Pekerjaan Hilang, Keluarga Berantakan: Ketika Gaji Terakhir Menjadi Awal Pertengkaran (1)
-Ilustrasi-
Bulan menunduk. Dalam hatinya, ia ingin berkata: “Kita butuh rencana, bukan janji.” Tapi ia tahan. Ia tahu, Bintang sedang terluka. Namun ia juga manusia. Ia lelah menjadi satu-satunya yang tenang saat badai datang.
Hari-hari setelah itu berubah cepat. Bintang terlihat murung, sering tidur lebih lama dari biasanya, kadang kehilangan semangat mandi. Ia menjadi pendiam. Bahkan anak mereka, Dinda, yang biasanya suka duduk di pangkuannya, mulai merasa canggung. Suasana rumah mulai dingin.
Bulan mencoba menghidupkan harapan. Ia membuat daftar pengeluaran, memotong anggaran belanja, dan membuka jasa pre-order untuk kue kering. Tapi ia juga merasa perlahan sendirian.
Bintang, yang dulu menjadi pelindung, kini seperti bayangan dari dirinya yang dulu.
“Mas, kamu harus bangkit,” kata Bulan suatu malam.
“Aku sedang mencoba,” jawab Bintang datar.
“Bukan dengan mengurung diri dan tidur sepanjang hari…”

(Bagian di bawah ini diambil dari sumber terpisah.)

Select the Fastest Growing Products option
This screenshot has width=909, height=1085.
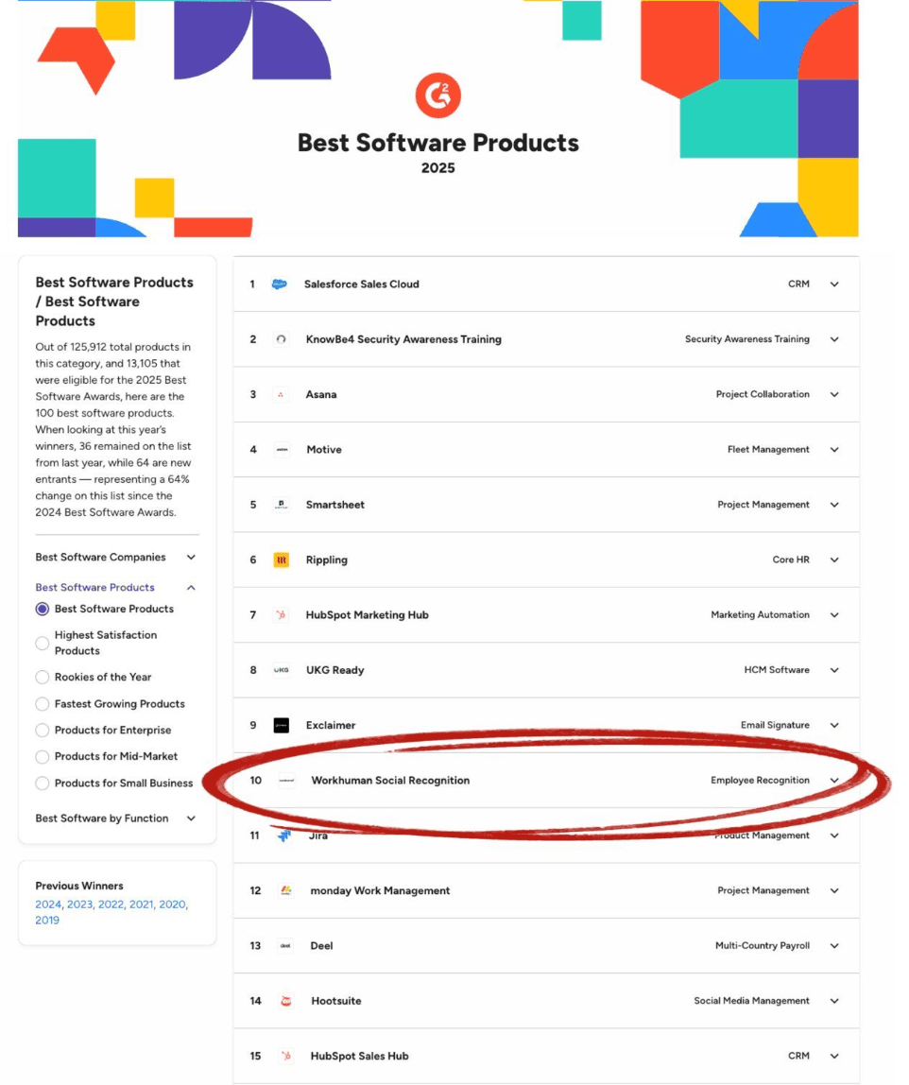coord(41,703)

Pertengkaran pun tak terelakkan.
Bulan, yang tadinya sabar, mulai meninggikan suara. Bintang, yang merasa disudutkan, mulai membalas dengan dingin. Mereka tak sadar bahwa krisis keuangan ini perlahan meretakkan ikatan mereka.
Dan pada suatu malam, Bintang berkata dengan suara pelan namun tajam:
“Kamu seperti tidak mengerti aku, Bu. Aku kehilangan harga diriku.”
“Aku paham, Mas. Tapi jangan sampai kehilangan keluargamu juga.”